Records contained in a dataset
□ □ □ □

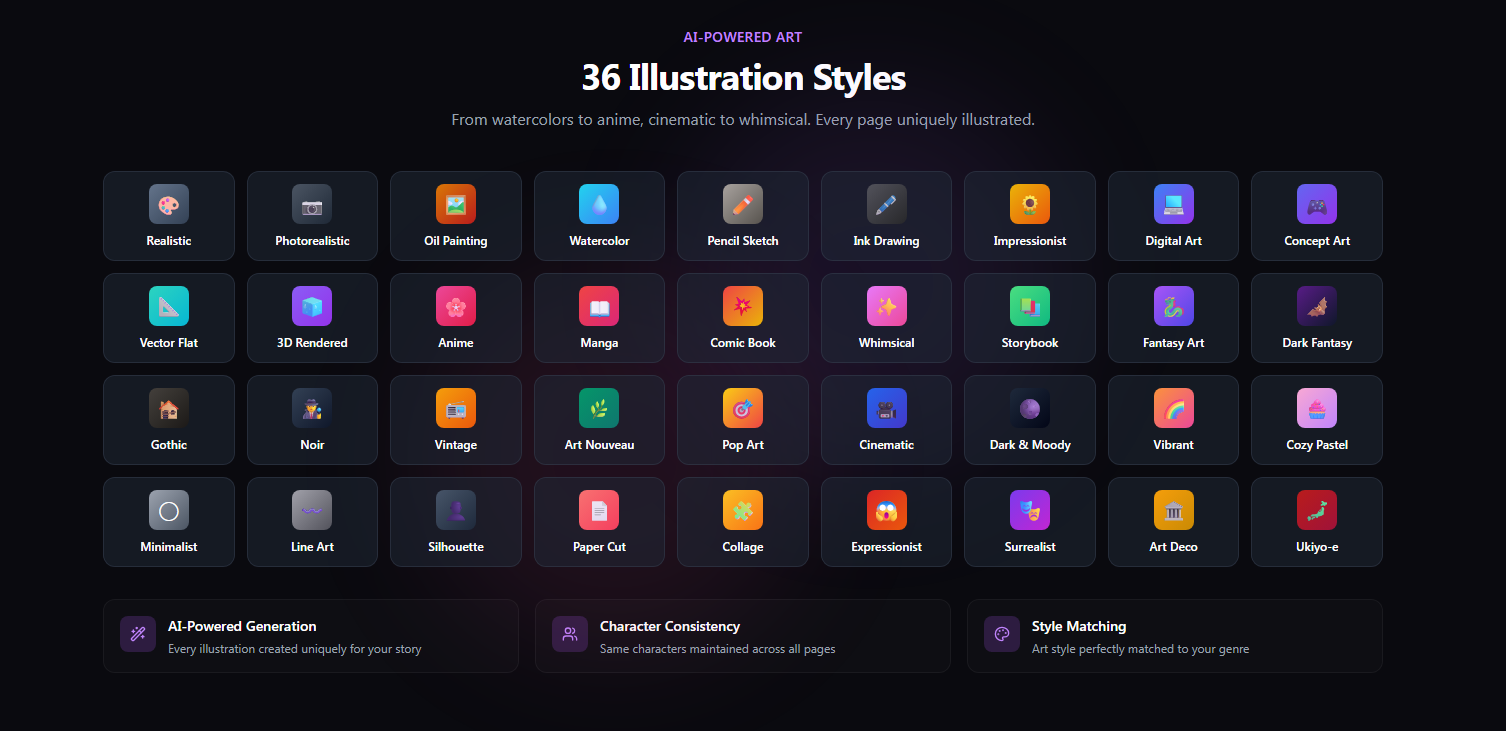Choose the Pencil Sketch style card
1506x731 pixels.
743,216
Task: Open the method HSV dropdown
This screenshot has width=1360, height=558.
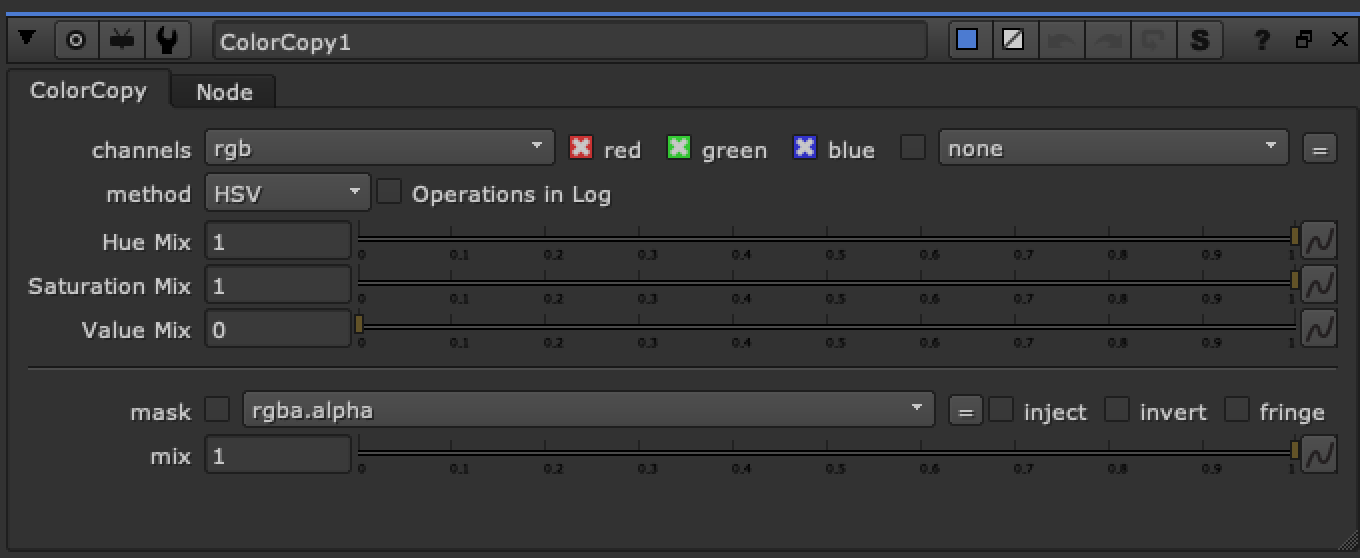Action: coord(288,193)
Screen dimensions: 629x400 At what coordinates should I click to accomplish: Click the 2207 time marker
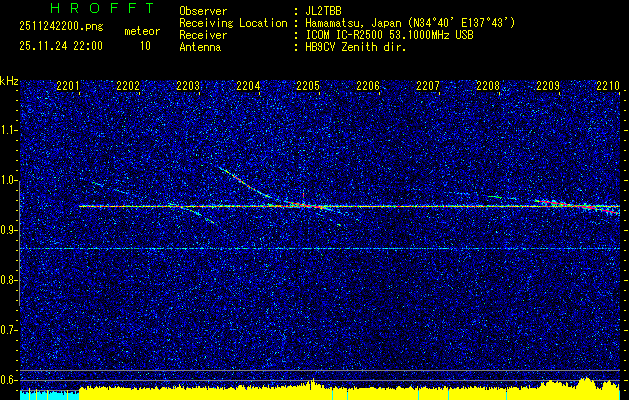[428, 86]
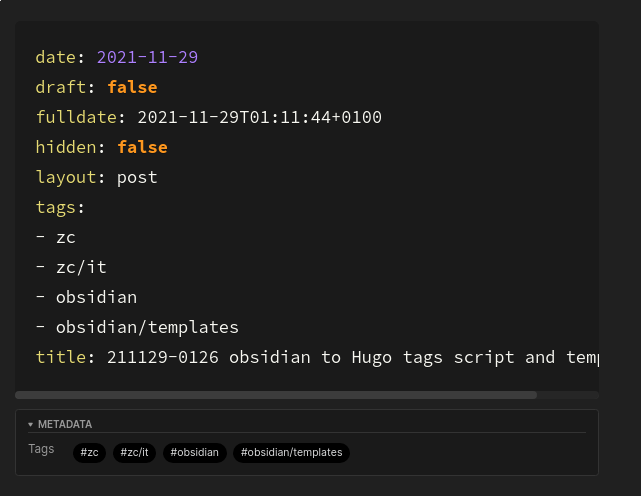Image resolution: width=641 pixels, height=496 pixels.
Task: Click the METADATA header label
Action: click(x=65, y=424)
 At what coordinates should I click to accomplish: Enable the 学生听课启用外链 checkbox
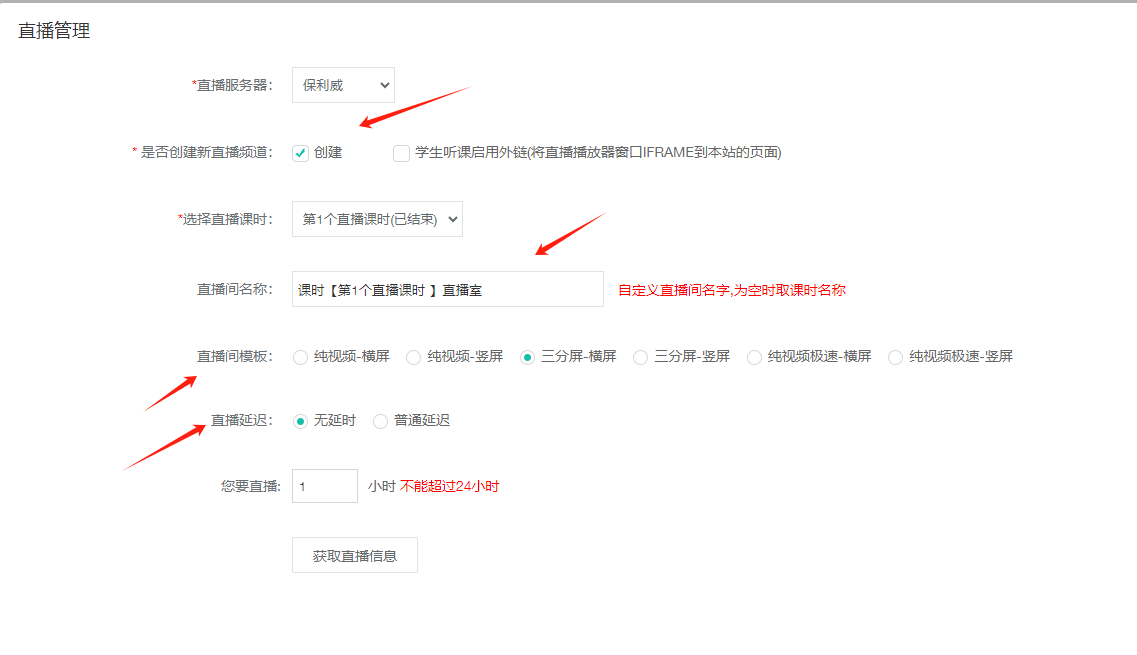pyautogui.click(x=401, y=153)

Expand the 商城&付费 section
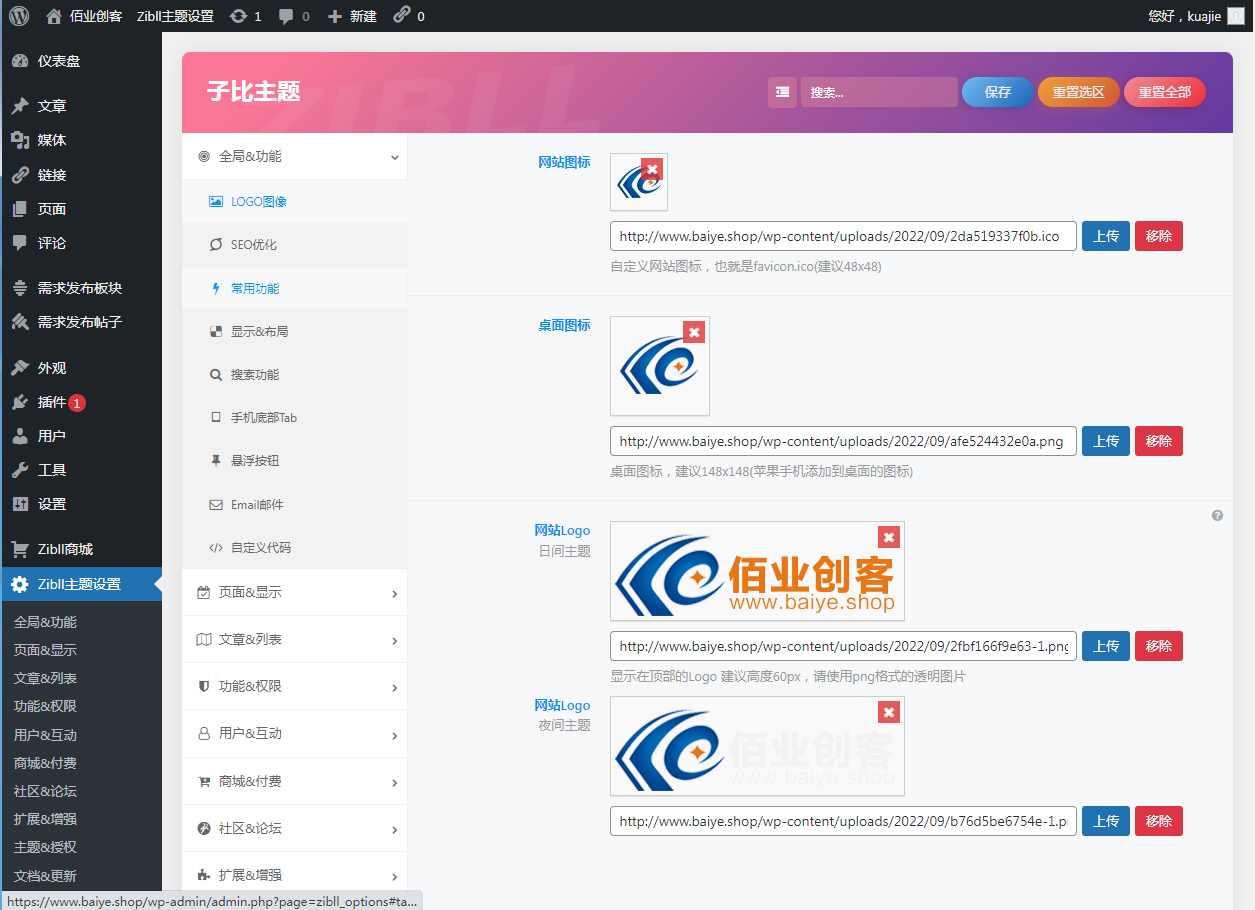pos(294,782)
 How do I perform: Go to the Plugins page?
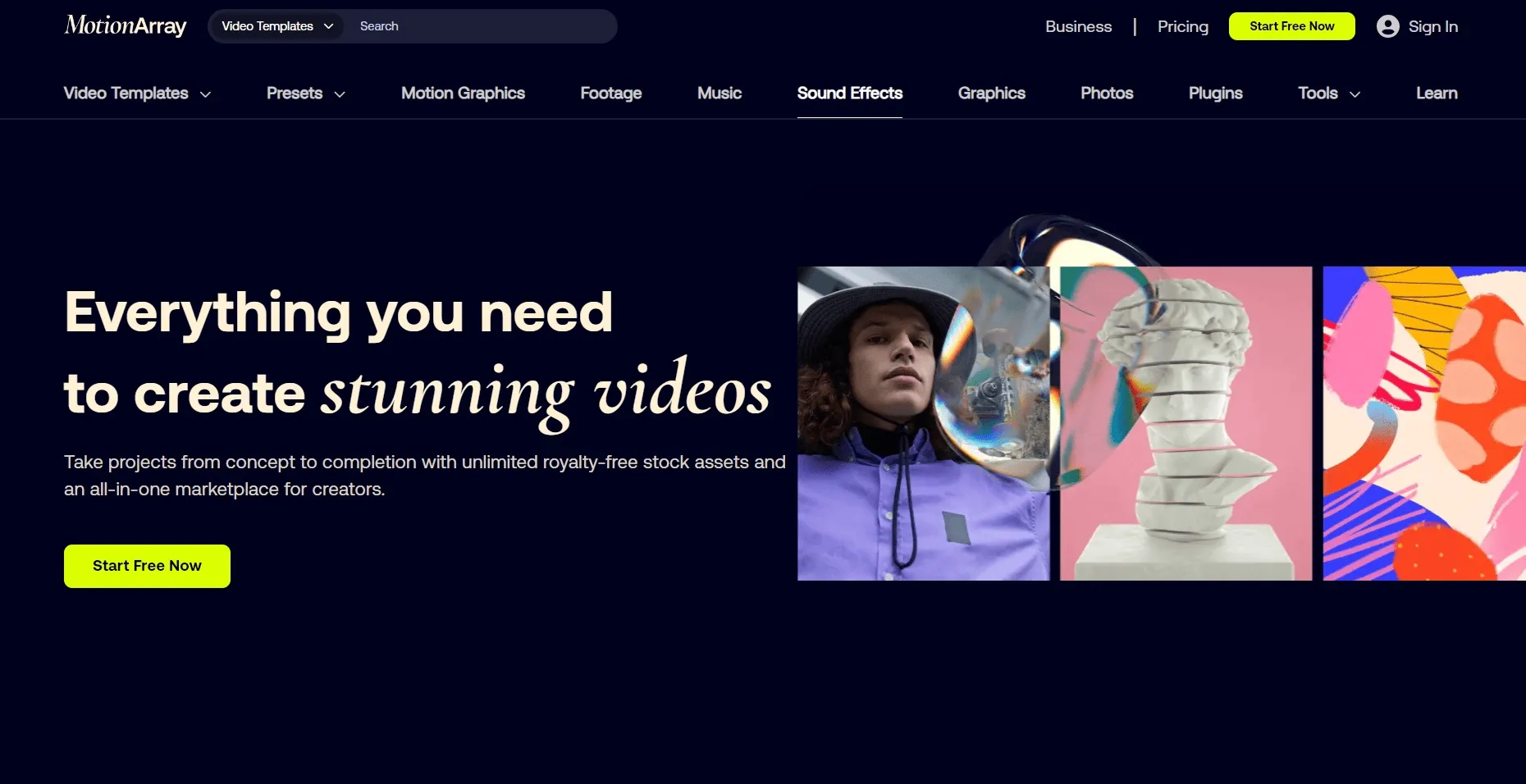click(1215, 93)
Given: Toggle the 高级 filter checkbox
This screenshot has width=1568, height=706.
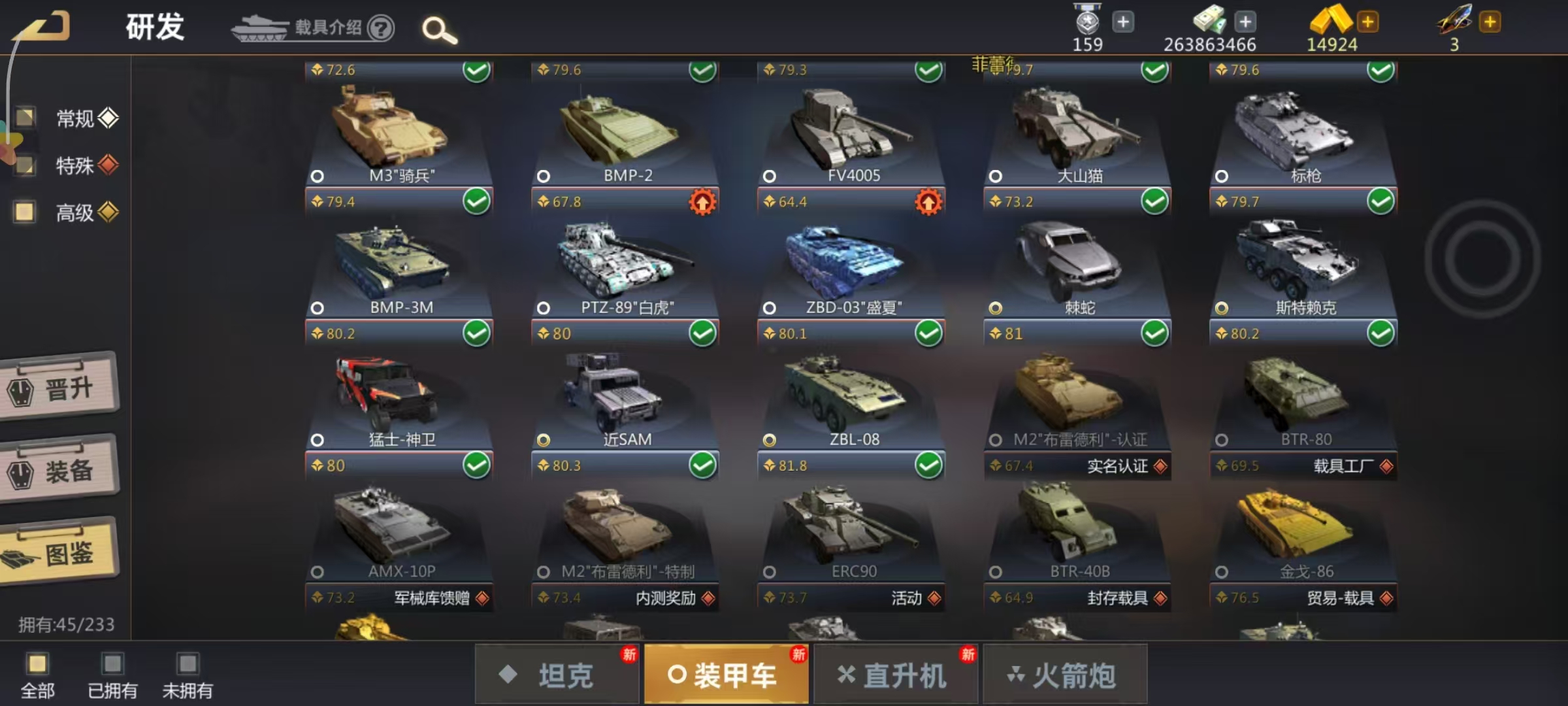Looking at the screenshot, I should [x=25, y=212].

□ □ □ □

## Task brief
Your task is to print exactly the lines from the one containing "Given: Toggle the 高级 filter checkbox" through the final line of the records above, with no pictures and nothing more.

## Problem solution
Given: Toggle the 高级 filter checkbox
This screenshot has width=1568, height=706.
Looking at the screenshot, I should [x=25, y=212].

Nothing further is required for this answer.